Inspektor z Biura Ruchu Drogowego Komendy Głównej Policji, Marek Konkolewski, stwierdził w rozmowie z "Dziennikiem", że za wyprzedzanie na trzeciego na linii ciągłej i pod górę Doda powinna odpowiadać przed sądem.
- Z filmu wynika, że doszło do kilku naruszeń przepisów ruchu drogowego. W pewnym momencie widać wyprzedzanie na wzniesieniu. To manewr który zagraża bezpieczeństwu ruchu - ocenił Konkolewski.
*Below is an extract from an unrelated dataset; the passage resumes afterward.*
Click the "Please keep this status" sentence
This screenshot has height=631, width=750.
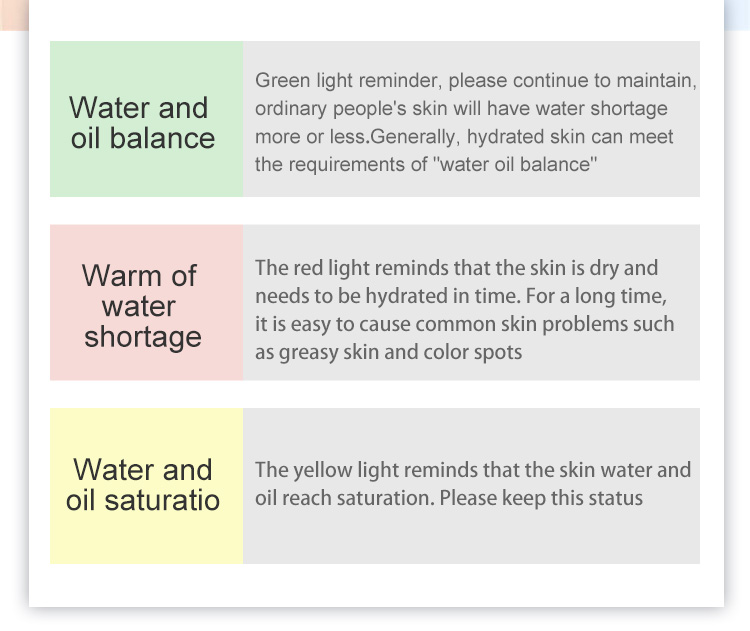coord(541,498)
- Dodatkowo kierowca tego porsche mógł spowodować zderzenie czołowe, a nie doszło do takiego rodzaju wypadku tylko dlatego, że jadący z naprzeciwka ratowali się ucieczką na pobocze. Nie chcę komentować decyzji funkcjonariuszy, ale gdybym to ja był na ich miejscu, to na pewno zamiast mandatu skierowałbym wniosek do sądu grodzkiego o ukaranie za stworzenie bezpośredniego zagrożenia bezpieczeństwa w ruchu drogowym. To sprawa poważna, bo sprawcy groziłaby grzywna do 5 tysięcy złotych - powiedział inspektor.
Konkolewski zastanawiał się również, czy Doda powinna w ogóle siadać za kółko, skoro nie potrafi przestrzegać przepisów. - Czy ta osoba jest świadoma tego, że swoim zachowaniem mogła spowodować tragedię? - pytał.